Mr Neo Kian Hong, group chief executive of SMRT Corporation, said the initiative was a key part of the operator's service ethos.

Called the Go-To SMRT initiative, the suite of additional services aims to make transport nodes the first place people turn to when they require help.

This effectively broadens SMRT's services beyond its network to serve communities around its MRT stations and bus interchanges, turning these places into care hubs in the community.

There are more than 200 dementia go-to-points spread across the island, tackling a health problem that is expected to worsen as the population ages in Singapore.

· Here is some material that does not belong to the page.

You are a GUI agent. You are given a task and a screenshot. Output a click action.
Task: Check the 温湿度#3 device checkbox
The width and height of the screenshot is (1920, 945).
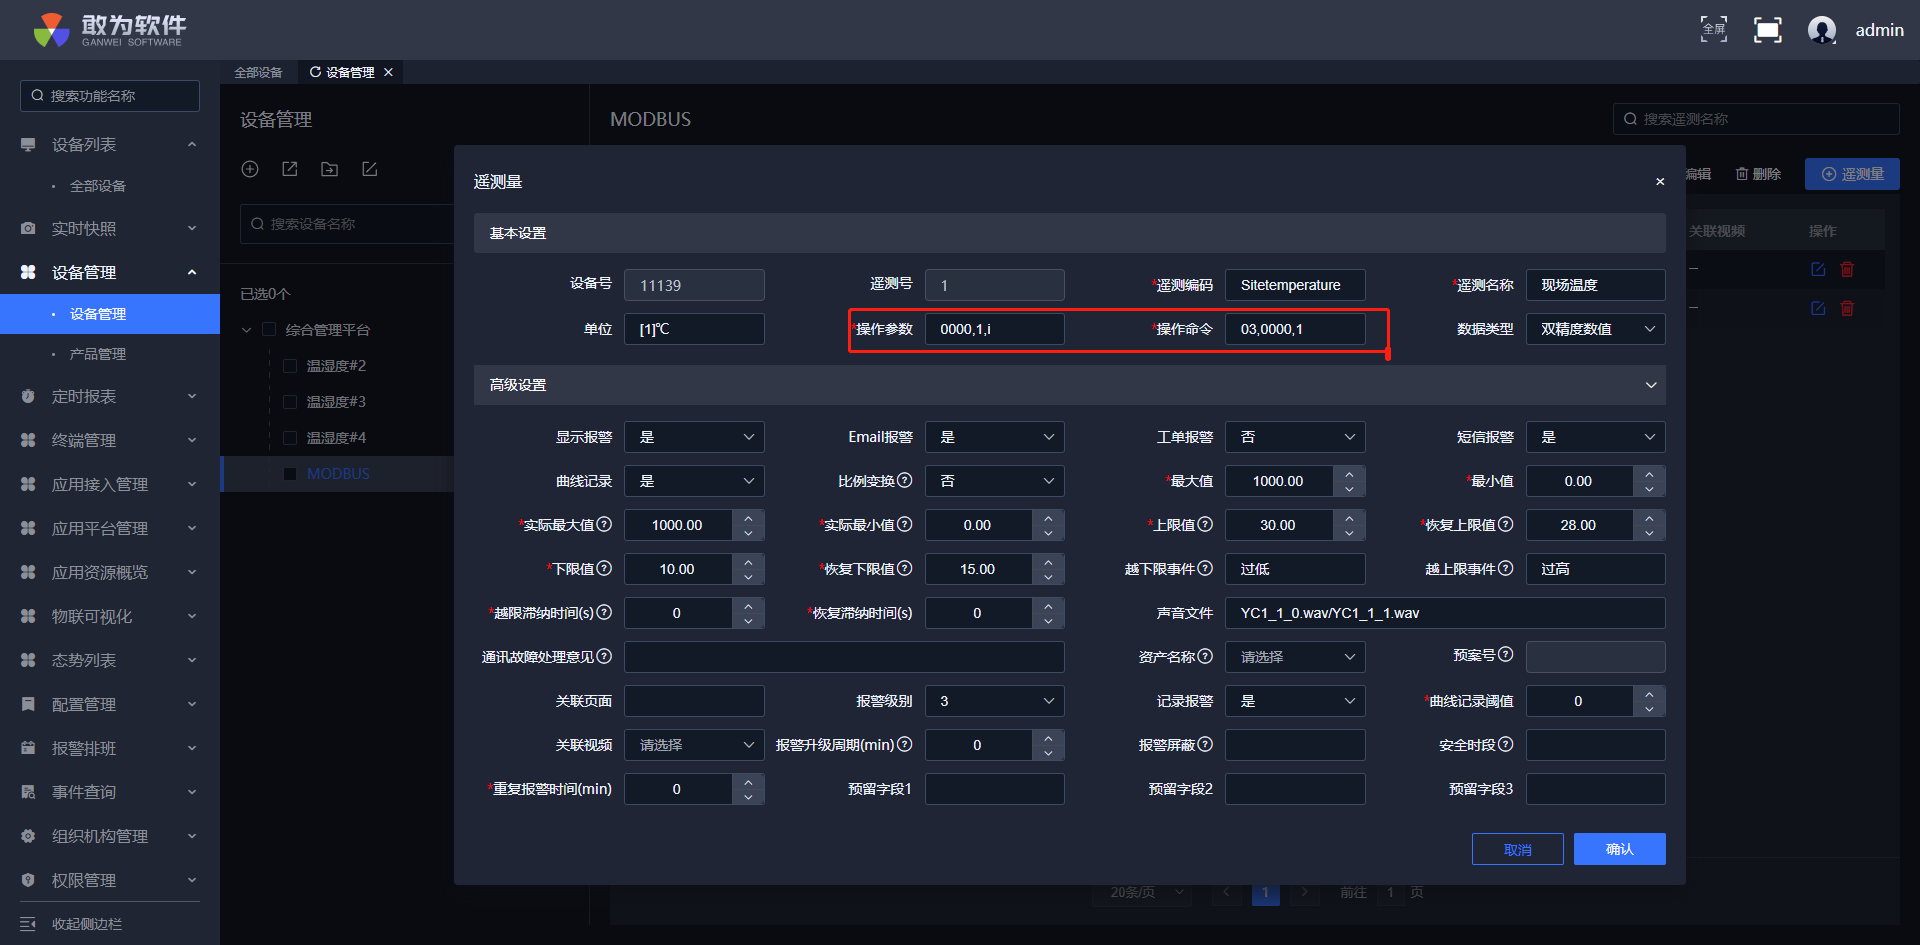[x=290, y=402]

Currently, one in 10 Singaporeans aged 60 and above has dementia, which refers to a set of symptoms that include memory problems, as well as mood and behavioural changes.

These often come with age as the brain is damaged by certain diseases, of which Alzheimer's is the most common.

Mr Tan Kwang Cheak, chief executive of the Agency for Integrated Care, said MRT stations and bus interchanges are convenient and accessible points where those with dementia can seek help.

By equipping SMRT staff with the proper knowledge, those with dementia and their caregivers can feel more supported, helping them "live and age well". Staff will also be able to keep a lookout for them.

Also, by working with specialist organisations like the Agency for Integrated Care, the Alzheimer's Disease Association and Singapore Association of the Visually Handicapped, scenario-based training has been added to SMRT front-line staff's curriculum.